-- Document excerpt --
----

NielsRogge / Transformers-Tutorials

This repository contains demos I made with the Transformers library by HuggingFace.
MIT License
8.45k stars 1.32k forks source link

OWLv2 with Input box image guided detection #364

Closed theodu closed 8 months ago

theodu commented 8 months ago

Hi @NielsRogge, Thank you for your huge work bringing on HuggingFace transformers OWLv2 and a very nice tutorial.

I am interested to run image guided detection with an input bounding box around an object, as done in the OWL-ViT original author notebook.

However, with experiments, I see that it does not wok to just give the box-cropped image as the query image (it gives very bad results) and the code on huggingFace does not accept to give an input box.

In this line of code, we see however that all the logic is implemented and we always take an query box of (0,0,1,1). Are you planning the extend the guided image detection to be able to change that input ?

thank you!

NielsRogge commented 8 months ago

Hi,

I've just updated my OWLv2 notebook to look exactly like the one you link, so there shouldn't be any differences. The original notebook also does not work on a box-cropped image. The reason for that is that the model expects a certain patch embedding as conditioning.

----

-- Recorded information --

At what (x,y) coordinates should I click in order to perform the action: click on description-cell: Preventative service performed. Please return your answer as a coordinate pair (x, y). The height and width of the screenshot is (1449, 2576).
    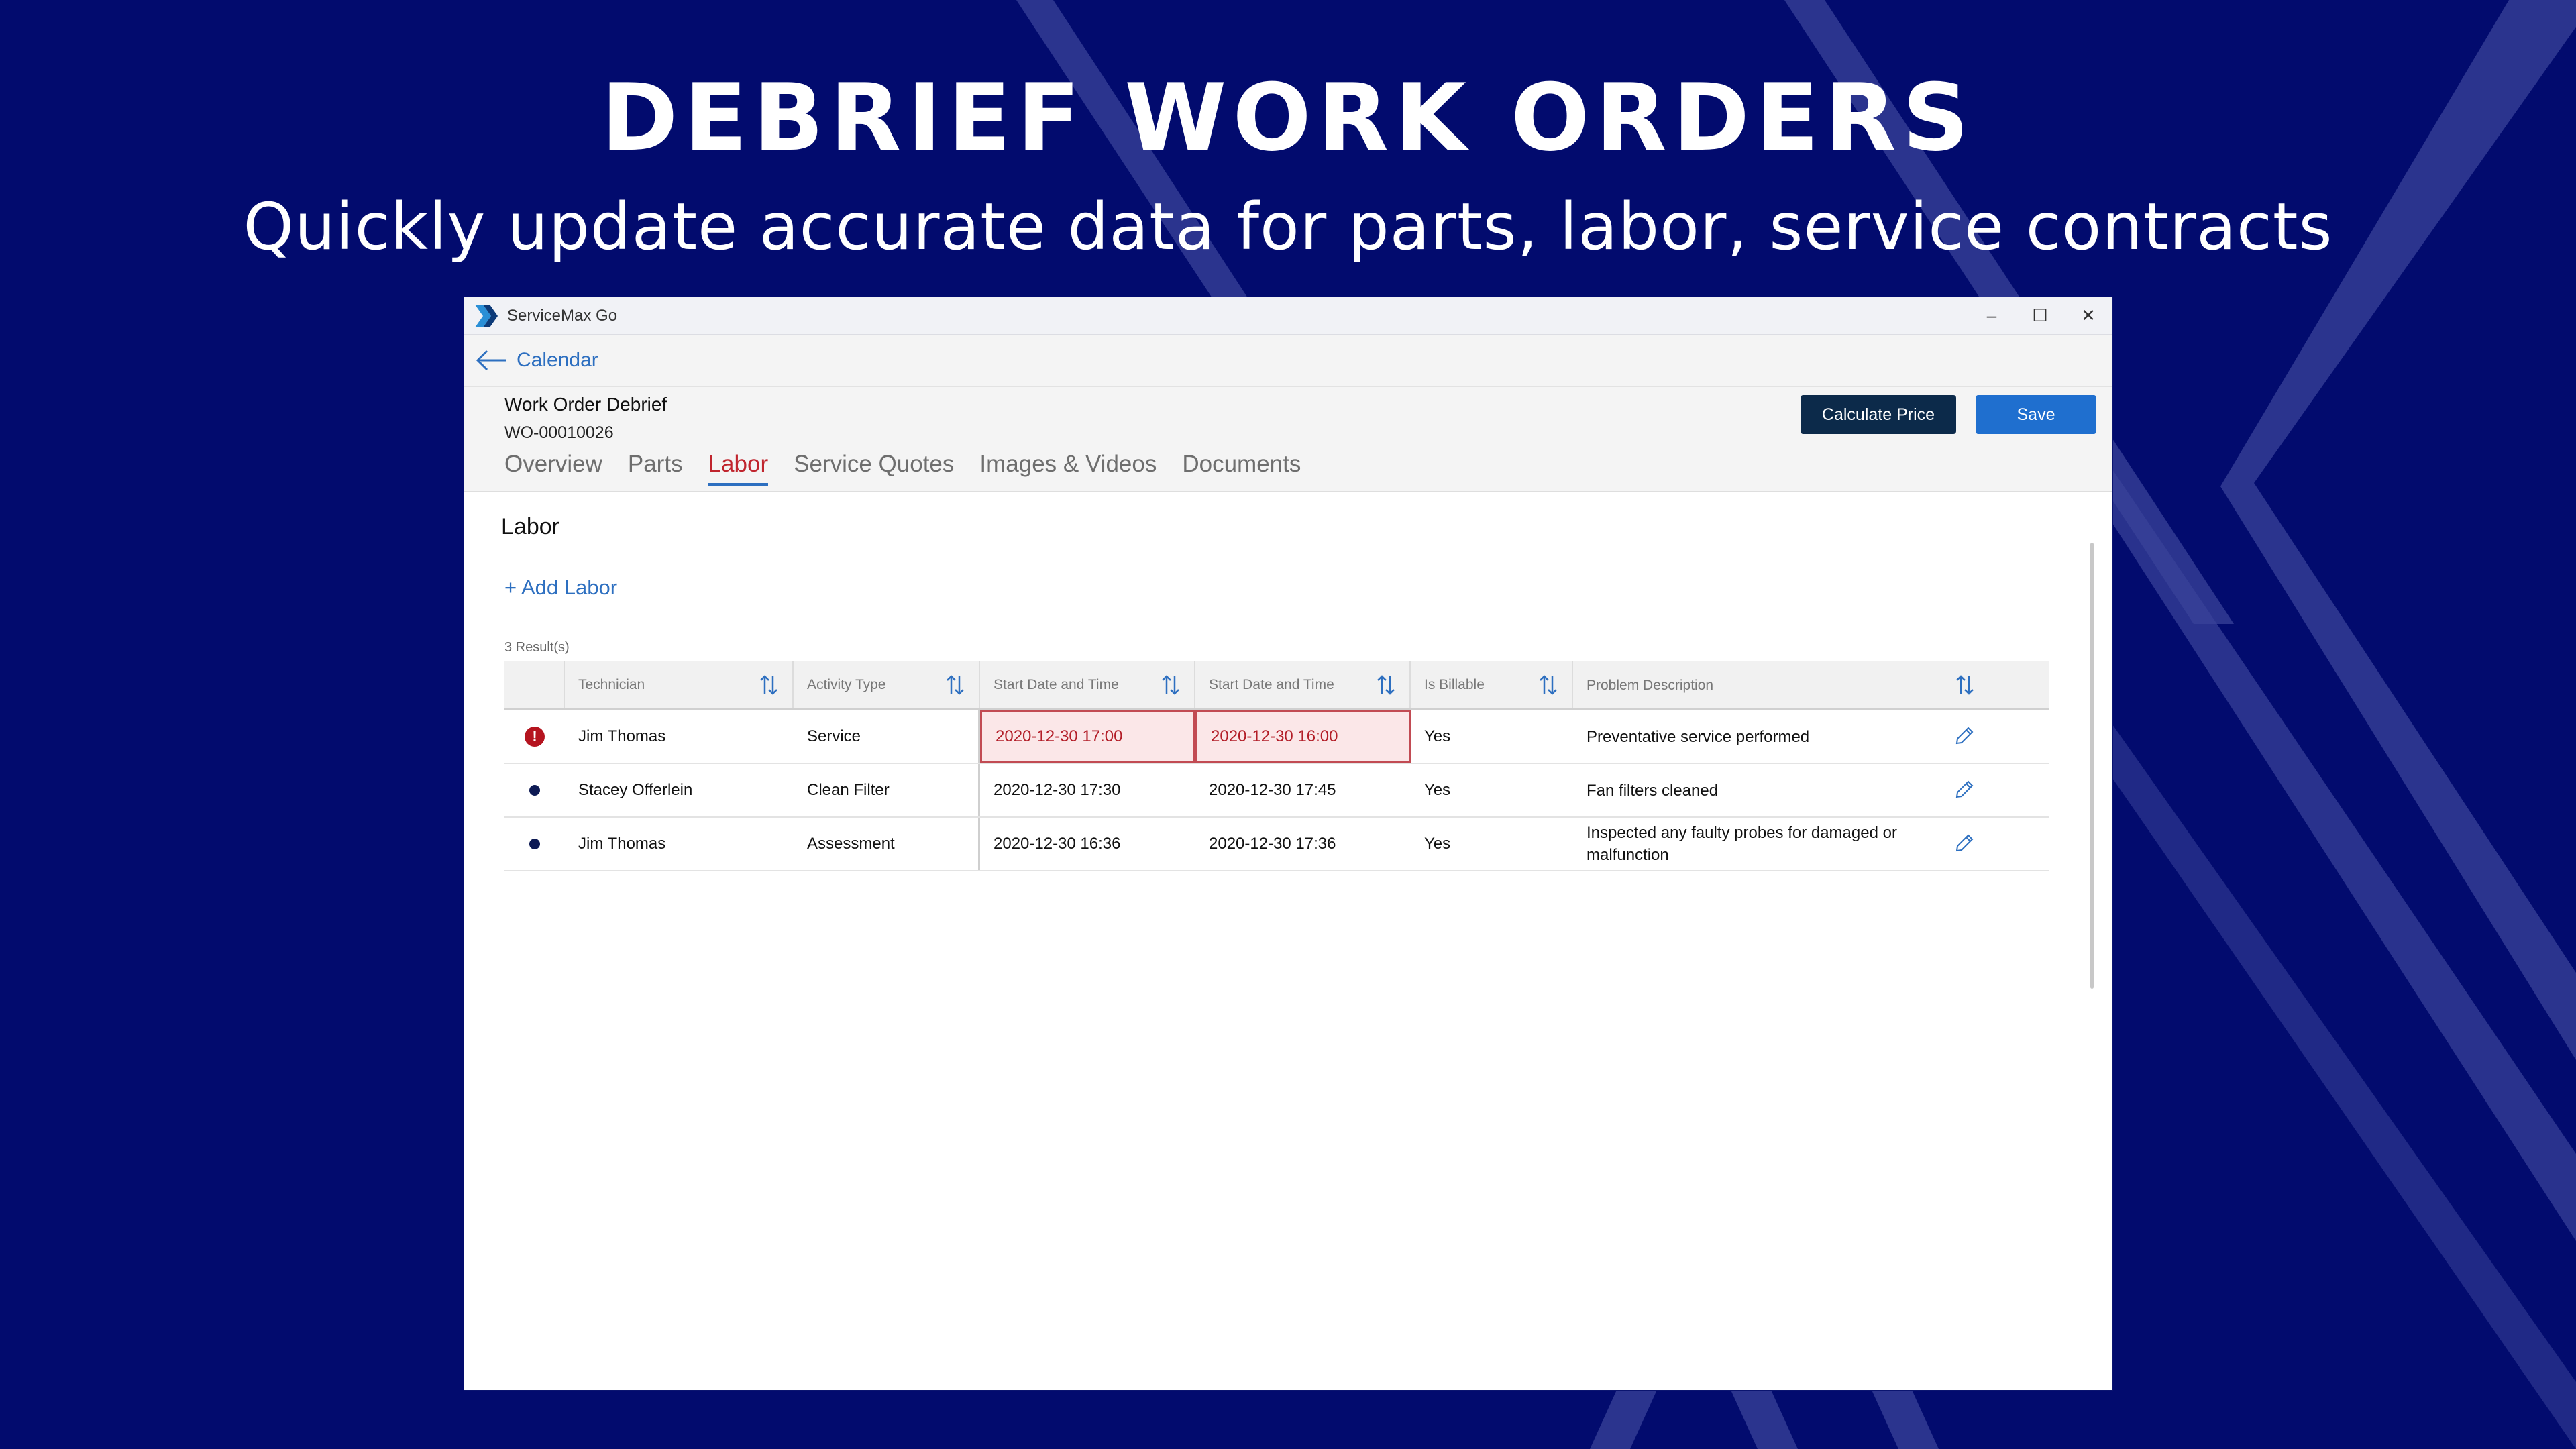
    Looking at the image, I should click on (1780, 736).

----

-- Problem description --
Copy out the OWLv2 issue thread above in full, word for word.

-- Response to this exercise --
NielsRogge / Transformers-Tutorials

This repository contains demos I made with the Transformers library by HuggingFace.
MIT License
8.45k stars 1.32k forks source link

OWLv2 with Input box image guided detection #364

Closed theodu closed 8 months ago

theodu commented 8 months ago

Hi @NielsRogge, Thank you for your huge work bringing on HuggingFace transformers OWLv2 and a very nice tutorial.

I am interested to run image guided detection with an input bounding box around an object, as done in the OWL-ViT original author notebook.

However, with experiments, I see that it does not wok to just give the box-cropped image as the query image (it gives very bad results) and the code on huggingFace does not accept to give an input box.

In this line of code, we see however that all the logic is implemented and we always take an query box of (0,0,1,1). Are you planning the extend the guided image detection to be able to change that input ?

thank you!

NielsRogge commented 8 months ago

Hi,

I've just updated my OWLv2 notebook to look exactly like the one you link, so there shouldn't be any differences. The original notebook also does not work on a box-cropped image. The reason for that is that the model expects a certain patch embedding as conditioning.